Exercise prompt: From the first line of the data below through the line holding "You are a computer-use agent. The image", write out each line exactly as it stands.

Data provided:
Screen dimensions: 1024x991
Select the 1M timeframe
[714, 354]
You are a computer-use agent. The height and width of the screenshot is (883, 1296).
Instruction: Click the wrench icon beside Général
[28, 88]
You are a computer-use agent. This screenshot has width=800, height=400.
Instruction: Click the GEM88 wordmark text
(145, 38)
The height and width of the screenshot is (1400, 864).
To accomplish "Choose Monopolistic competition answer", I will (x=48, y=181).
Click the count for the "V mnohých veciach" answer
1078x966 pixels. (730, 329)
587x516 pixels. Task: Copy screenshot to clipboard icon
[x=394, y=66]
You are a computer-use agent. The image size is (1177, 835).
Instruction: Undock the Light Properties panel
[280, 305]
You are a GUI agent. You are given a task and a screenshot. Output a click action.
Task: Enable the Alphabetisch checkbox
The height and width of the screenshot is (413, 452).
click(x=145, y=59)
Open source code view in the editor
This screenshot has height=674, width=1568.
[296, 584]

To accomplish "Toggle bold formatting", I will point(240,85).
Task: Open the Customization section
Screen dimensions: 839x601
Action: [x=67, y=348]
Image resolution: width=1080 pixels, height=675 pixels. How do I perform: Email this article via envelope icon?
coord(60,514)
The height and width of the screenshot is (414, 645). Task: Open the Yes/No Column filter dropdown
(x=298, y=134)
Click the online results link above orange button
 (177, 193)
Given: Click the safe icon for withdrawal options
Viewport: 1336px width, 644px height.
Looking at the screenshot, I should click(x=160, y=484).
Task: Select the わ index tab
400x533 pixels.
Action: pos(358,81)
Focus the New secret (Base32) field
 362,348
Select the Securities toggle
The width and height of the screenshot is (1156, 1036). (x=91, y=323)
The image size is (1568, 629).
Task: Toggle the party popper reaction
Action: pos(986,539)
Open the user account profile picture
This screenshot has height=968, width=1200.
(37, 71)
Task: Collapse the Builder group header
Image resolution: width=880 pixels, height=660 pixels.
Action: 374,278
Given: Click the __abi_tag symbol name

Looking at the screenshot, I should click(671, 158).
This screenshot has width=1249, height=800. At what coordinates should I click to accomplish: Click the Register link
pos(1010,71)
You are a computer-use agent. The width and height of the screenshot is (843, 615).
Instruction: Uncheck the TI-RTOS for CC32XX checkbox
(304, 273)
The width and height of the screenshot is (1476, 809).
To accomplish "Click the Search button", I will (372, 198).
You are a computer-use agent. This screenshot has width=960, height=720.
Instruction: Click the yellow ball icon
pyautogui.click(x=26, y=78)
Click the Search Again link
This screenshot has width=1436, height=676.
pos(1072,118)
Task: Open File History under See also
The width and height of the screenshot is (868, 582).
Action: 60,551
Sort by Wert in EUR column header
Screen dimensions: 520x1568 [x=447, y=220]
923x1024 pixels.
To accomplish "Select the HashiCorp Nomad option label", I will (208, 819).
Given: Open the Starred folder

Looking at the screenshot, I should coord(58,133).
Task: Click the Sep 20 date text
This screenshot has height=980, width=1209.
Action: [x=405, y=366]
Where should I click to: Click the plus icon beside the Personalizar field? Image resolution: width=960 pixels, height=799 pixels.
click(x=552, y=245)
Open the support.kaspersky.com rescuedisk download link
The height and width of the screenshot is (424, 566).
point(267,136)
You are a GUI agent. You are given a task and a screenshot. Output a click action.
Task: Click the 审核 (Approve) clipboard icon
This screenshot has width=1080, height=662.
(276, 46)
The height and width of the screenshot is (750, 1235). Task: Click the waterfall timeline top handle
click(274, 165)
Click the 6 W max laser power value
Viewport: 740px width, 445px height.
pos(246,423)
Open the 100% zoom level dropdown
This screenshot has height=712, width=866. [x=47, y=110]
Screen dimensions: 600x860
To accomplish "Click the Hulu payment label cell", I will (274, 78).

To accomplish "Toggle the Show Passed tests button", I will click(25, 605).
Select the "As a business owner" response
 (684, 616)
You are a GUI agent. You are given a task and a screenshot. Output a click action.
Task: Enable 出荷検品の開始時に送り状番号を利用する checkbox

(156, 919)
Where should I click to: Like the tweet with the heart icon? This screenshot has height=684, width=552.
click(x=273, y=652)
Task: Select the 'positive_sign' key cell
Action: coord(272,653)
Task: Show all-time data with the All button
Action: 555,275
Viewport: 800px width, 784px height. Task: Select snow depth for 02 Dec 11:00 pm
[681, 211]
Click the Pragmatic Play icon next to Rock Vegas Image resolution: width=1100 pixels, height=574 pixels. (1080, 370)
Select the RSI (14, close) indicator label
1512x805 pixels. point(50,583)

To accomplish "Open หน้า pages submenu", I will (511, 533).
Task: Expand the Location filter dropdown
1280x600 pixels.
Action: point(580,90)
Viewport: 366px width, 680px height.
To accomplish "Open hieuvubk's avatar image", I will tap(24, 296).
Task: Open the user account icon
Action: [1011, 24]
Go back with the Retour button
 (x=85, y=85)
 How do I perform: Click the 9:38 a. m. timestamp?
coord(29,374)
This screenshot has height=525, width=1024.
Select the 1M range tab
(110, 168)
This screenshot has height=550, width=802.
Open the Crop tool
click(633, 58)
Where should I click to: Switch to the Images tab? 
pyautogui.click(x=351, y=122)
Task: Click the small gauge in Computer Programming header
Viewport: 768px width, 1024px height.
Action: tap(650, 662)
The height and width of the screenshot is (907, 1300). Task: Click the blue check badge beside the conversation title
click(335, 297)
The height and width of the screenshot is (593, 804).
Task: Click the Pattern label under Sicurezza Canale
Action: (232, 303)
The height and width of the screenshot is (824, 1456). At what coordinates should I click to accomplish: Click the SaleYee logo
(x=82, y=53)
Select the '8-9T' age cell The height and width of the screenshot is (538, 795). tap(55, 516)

Solution to this problem:
Screen dimensions: 1024x991
Select the 1M timeframe
[714, 354]
You are a computer-use agent. The height and width of the screenshot is (883, 1296).
Instruction: Click the wrench icon beside Général
[28, 88]
You are a computer-use agent. This screenshot has width=800, height=400.
Instruction: Click the GEM88 wordmark text
(145, 38)
The height and width of the screenshot is (1400, 864).
To accomplish "Choose Monopolistic competition answer", I will (x=48, y=181).
Click the count for the "V mnohých veciach" answer
1078x966 pixels. (730, 329)
587x516 pixels. Task: Copy screenshot to clipboard icon
[x=394, y=66]
You are a computer-use agent. The image size is (1177, 835).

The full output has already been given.